▶ **Supplied records**:
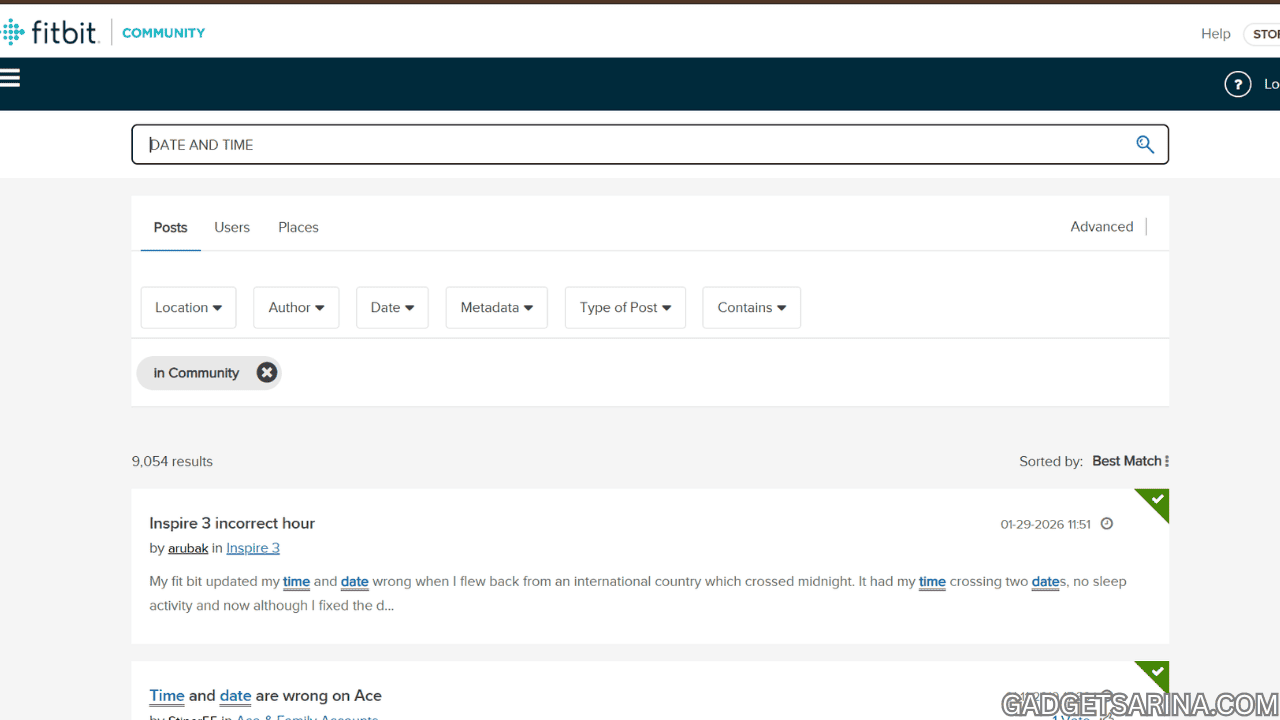Open the Date filter dropdown
This screenshot has width=1280, height=720.
(x=392, y=308)
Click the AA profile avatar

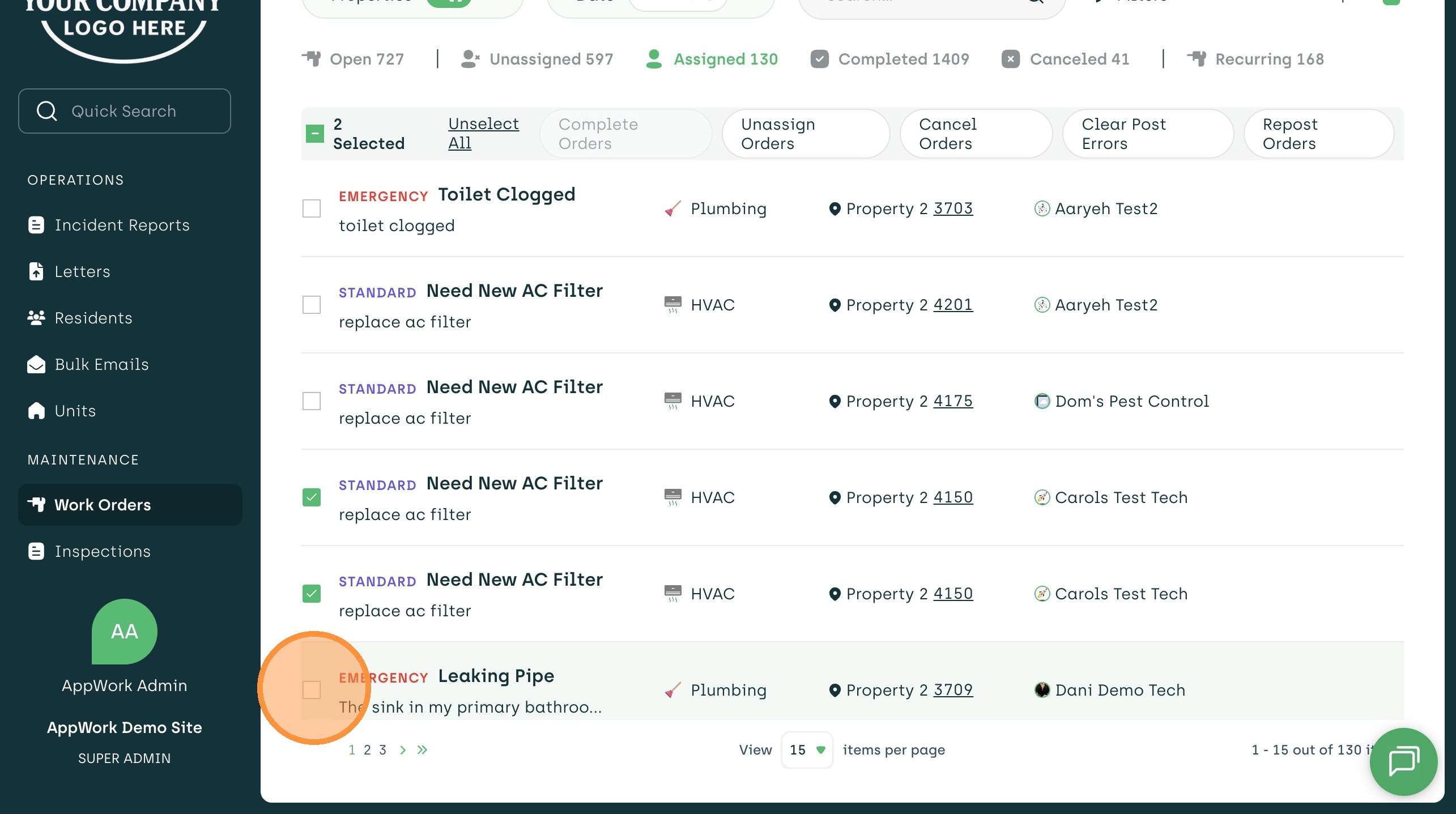click(x=124, y=631)
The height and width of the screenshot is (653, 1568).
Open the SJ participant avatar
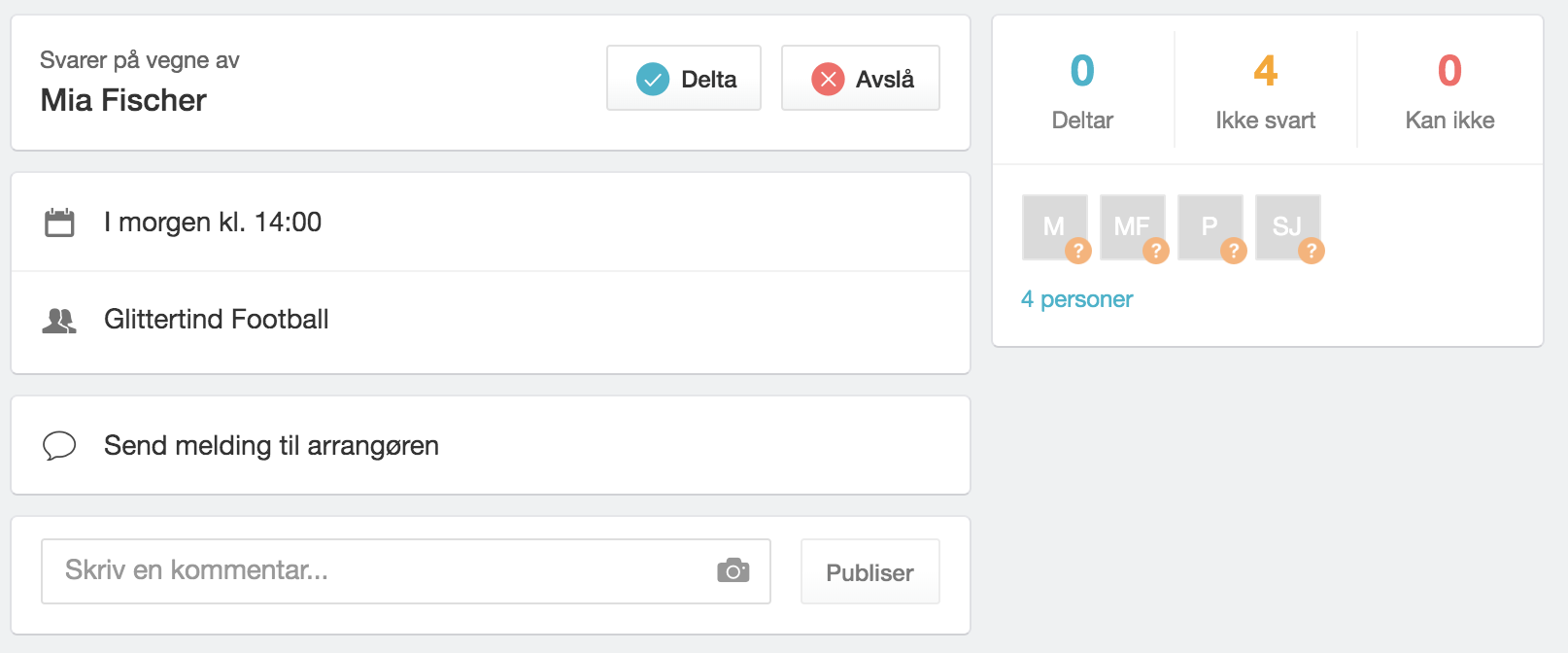point(1288,227)
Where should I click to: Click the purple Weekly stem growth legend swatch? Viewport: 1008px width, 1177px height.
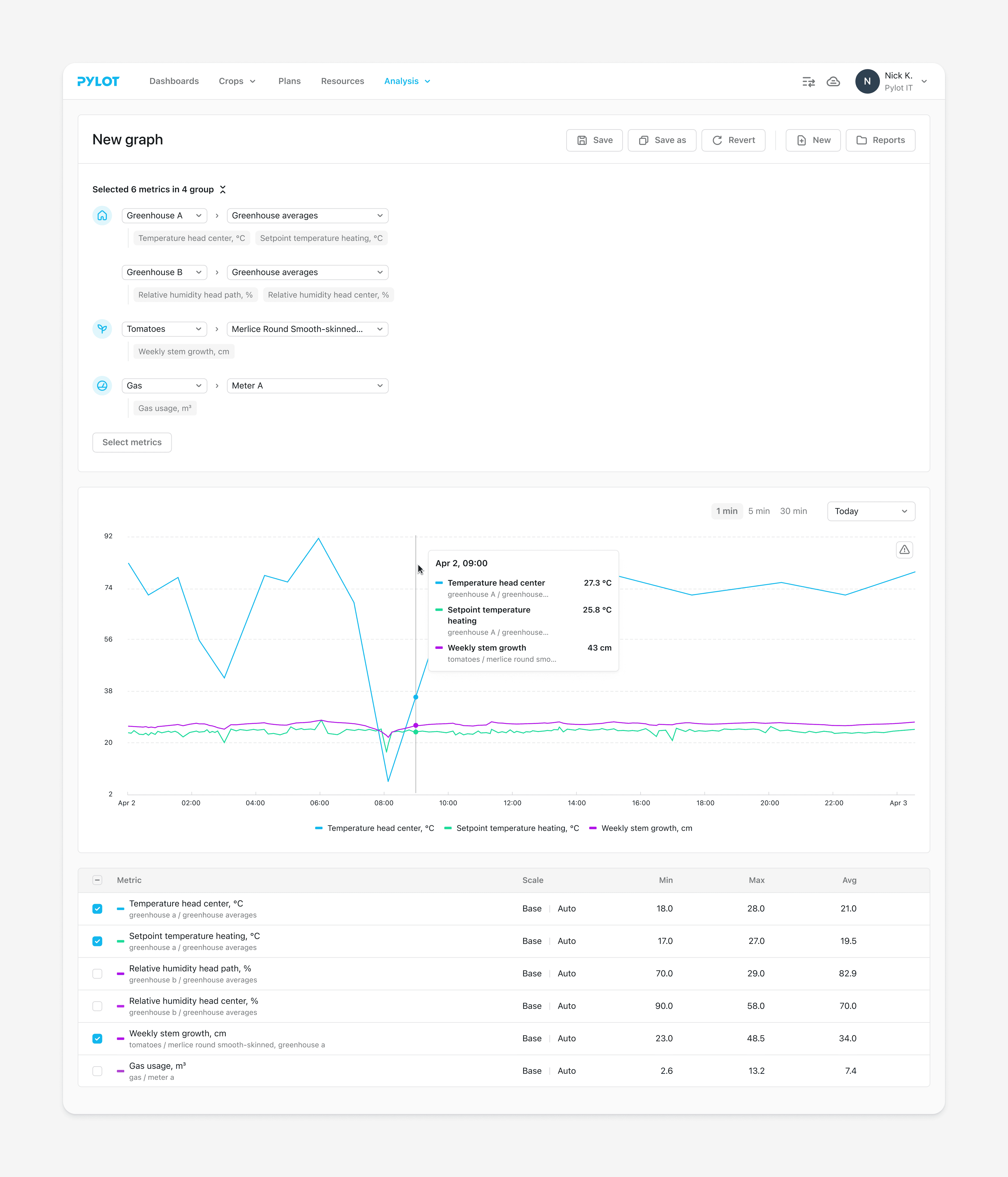click(x=593, y=828)
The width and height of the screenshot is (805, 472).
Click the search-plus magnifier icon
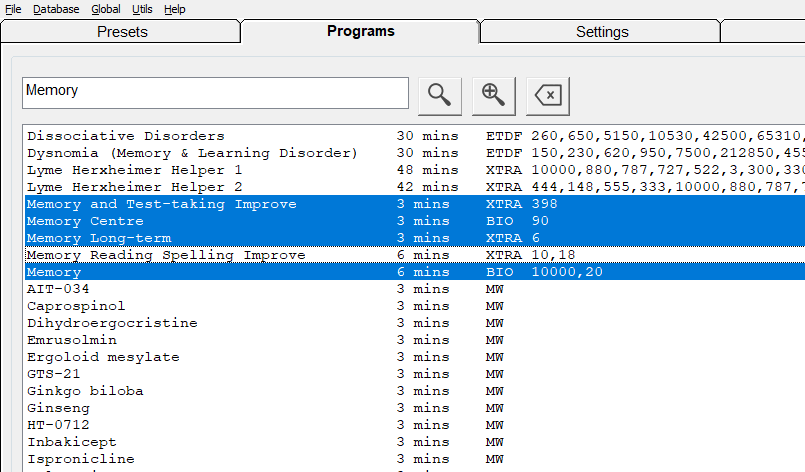[493, 94]
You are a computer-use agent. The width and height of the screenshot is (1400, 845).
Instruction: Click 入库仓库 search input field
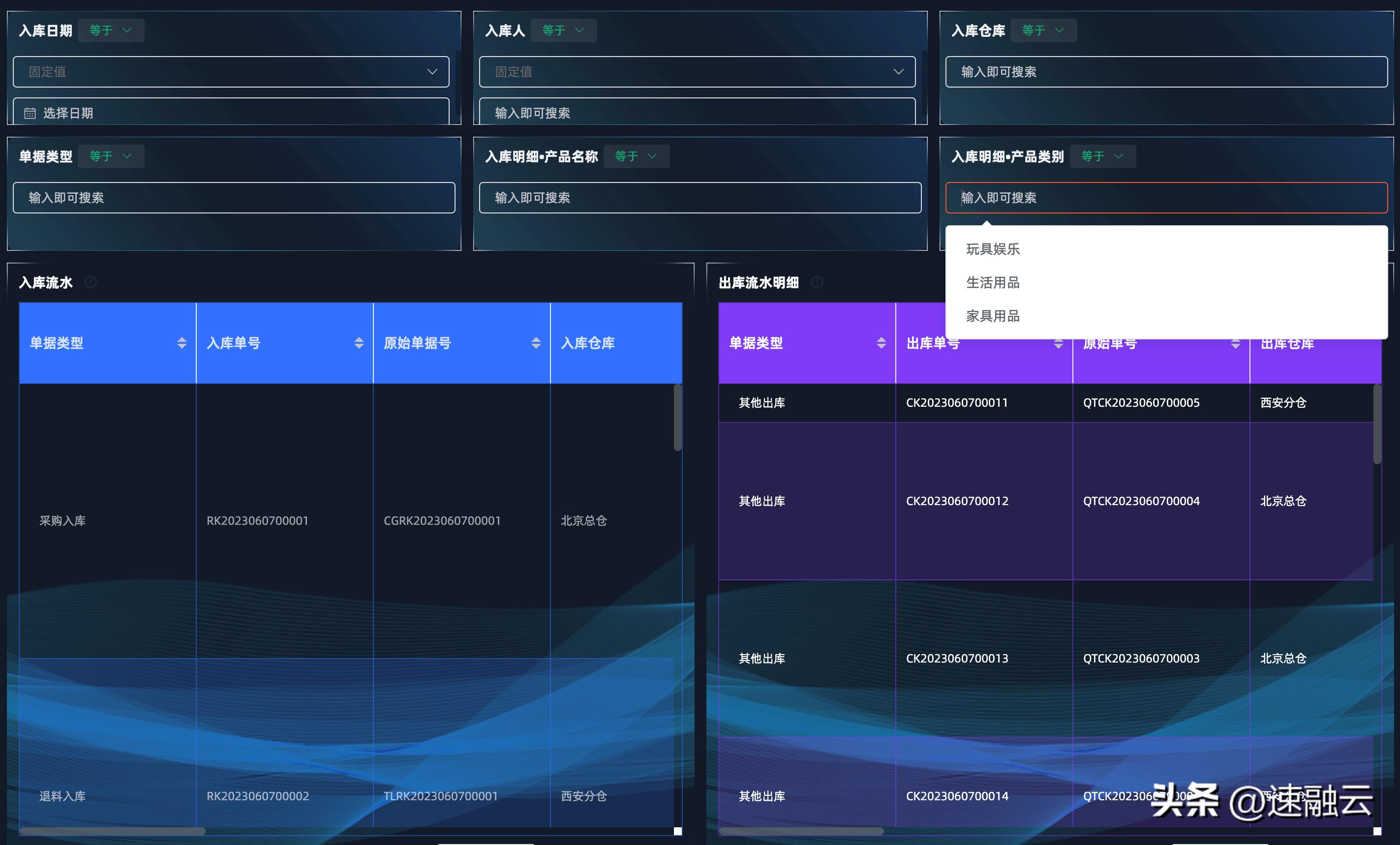(x=1166, y=72)
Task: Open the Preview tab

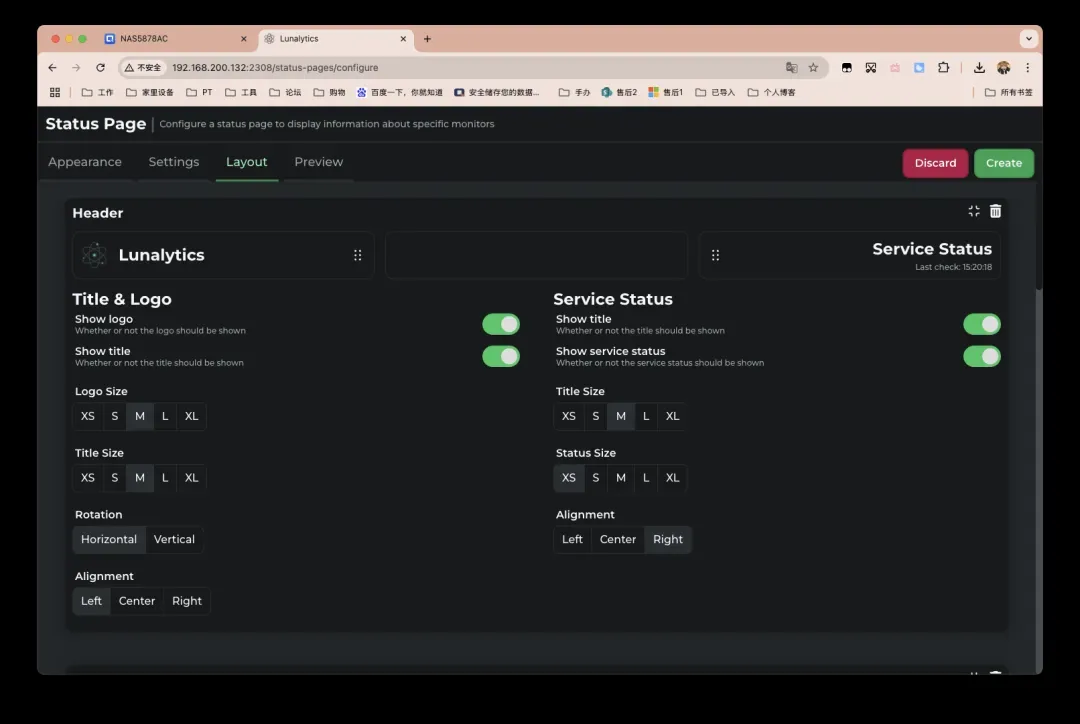Action: 318,162
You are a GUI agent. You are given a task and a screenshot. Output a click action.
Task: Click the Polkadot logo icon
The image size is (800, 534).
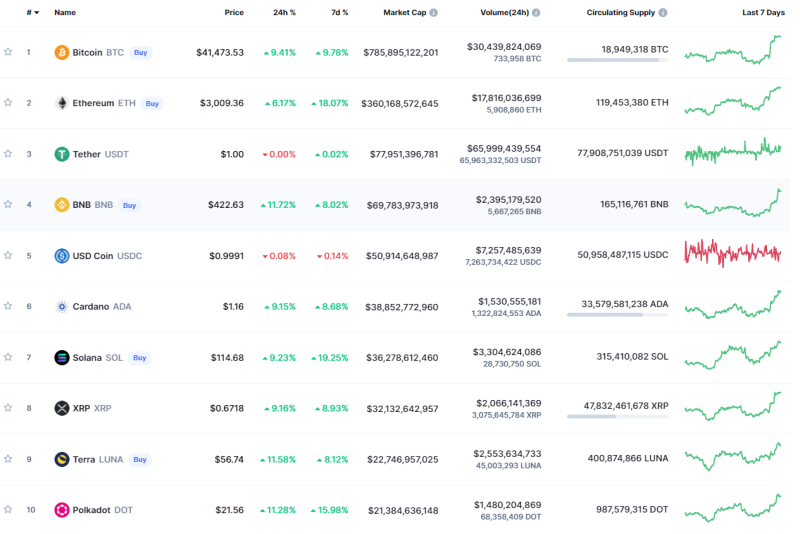(x=62, y=510)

▶ **Task requirements**:
Copy word for word the stretch from the line that contains "You are a GUI" through the last of the lines above, leaving out the pictures.

▶ **Completed exercise**:
You are a GUI agent. You are given a task and a screenshot. Output a click action.
Task: Click the Polkadot logo icon
The image size is (800, 534).
(x=62, y=510)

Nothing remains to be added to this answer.